Microsoft to connect schools in South African white-spaces project

Microsoft is expanding the push for so-called "white spaces" broadband to South Africa, where it will help to deploy the technology in a pilot project serving five primary and secondary schools.

The pilot project is aimed at getting schools in rural parts of the country's northeastern Limpopo province connected to the Internet. If successful, it could give South Africa a tool that would help the country reach its goal of affordable broadband for 80 percent of the population by 2020.

White spaces are unused frequencies in TV bands, which Microsoft, Google and others advocate making available on an unlicensed basis for wireless broadband. Advocates won approval for that use in 2008 in the U.S., which was the first country to authorize white spaces. To ensure the new networks use only the slivers of spectrum in between licensed uses, devices need to have a database of licensed users and sensors to detect other activity in the band.

Commercial white-spaces networks are just starting to get off the ground in the U.S., but Microsoft has talked with governments in at least 50 other countries about the possibility of making such frequencies available, said Paul Garnett, Microsoft's director for technology policy.

TV channels are in the same general area of the spectrum band worldwide, so widespread use of white spaces could create a market for mass-produced, low-cost wireless devices, Garnett said. Africa, with more than 1 billion, could play a big role in making that happen, he said.

"That's a huge market, so if there are ways for us to expand access in those markets, then yes, that absolutely helps to create that global marketplace that any new technology is looking for to scale," Garnett said.

Just as the U.S. did, countries across Africa are converting their TV networks from analog to digital, which makes broadcasting more efficient and frees up some of the bandwidth for other uses. But in South Africa, there also are more frequencies in that band that haven't been claimed for anything, he said. That might create an easier path for unlicensed white spaces, which in the U.S. faced strong opposition from TV broadcasters and some other wireless users. South Africa is still evaluating whether to authorize unlicensed white-spaces networks, Garnett said.

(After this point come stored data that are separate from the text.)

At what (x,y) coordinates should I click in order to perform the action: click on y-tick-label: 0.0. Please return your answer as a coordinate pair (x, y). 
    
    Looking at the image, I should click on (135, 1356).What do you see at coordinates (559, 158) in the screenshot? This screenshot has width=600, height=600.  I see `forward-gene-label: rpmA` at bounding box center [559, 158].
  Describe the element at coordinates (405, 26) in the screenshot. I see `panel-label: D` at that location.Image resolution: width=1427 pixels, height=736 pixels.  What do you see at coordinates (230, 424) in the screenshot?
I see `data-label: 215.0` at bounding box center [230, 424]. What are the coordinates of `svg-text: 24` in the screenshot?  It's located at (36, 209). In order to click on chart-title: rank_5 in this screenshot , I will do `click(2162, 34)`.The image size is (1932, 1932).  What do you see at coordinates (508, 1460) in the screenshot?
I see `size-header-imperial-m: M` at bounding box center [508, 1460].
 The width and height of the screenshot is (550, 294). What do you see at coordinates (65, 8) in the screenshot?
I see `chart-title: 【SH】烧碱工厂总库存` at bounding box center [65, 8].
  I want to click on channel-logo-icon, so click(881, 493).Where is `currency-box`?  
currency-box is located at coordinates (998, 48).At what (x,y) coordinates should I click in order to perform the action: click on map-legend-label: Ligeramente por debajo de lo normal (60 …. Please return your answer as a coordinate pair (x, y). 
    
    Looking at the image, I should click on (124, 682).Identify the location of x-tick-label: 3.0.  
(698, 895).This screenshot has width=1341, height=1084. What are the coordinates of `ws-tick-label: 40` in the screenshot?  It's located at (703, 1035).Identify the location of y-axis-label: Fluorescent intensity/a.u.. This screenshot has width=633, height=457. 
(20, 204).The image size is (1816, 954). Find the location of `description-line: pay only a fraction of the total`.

"It's an even bigger opportunity ... for this kind of access to radio spectrum than exists in the U.S. or the U.K.," he said. For example, while some U.S. residents suffer from slow DSL (digital subscriber line) speeds, they at least have copper phone lines. Some parts of Africa have no connectivity at all, he said.

In the South African project, Microsoft will work with the University of Limpopo, government agencies and a local network builder called Multisource. The project will set up a central white-spaces radio at the university and one at each of the five schools.

At the schools, the project will give laptops to teachers and make tablets available in a classroom for students. Those clients will talk to special Wi-Fi access points that connect on the back end to the local white-spaces radio. Each school's radio will in turn connect to the Internet through the main white-spaces radio at the university, which has a fiber network.

Though each school's white-spaces radio will have a range of about 10 kilometers, initially they are intended only for use in the schools.

The project will also provide projectors, training and educational content, as well as solar panels where electricity is unavailable or unreliable, Garnett said.

The Limpopo project is part of a broader Microsoft initiative called 4Afrika, which has also included a white-spaces effort in Kenya.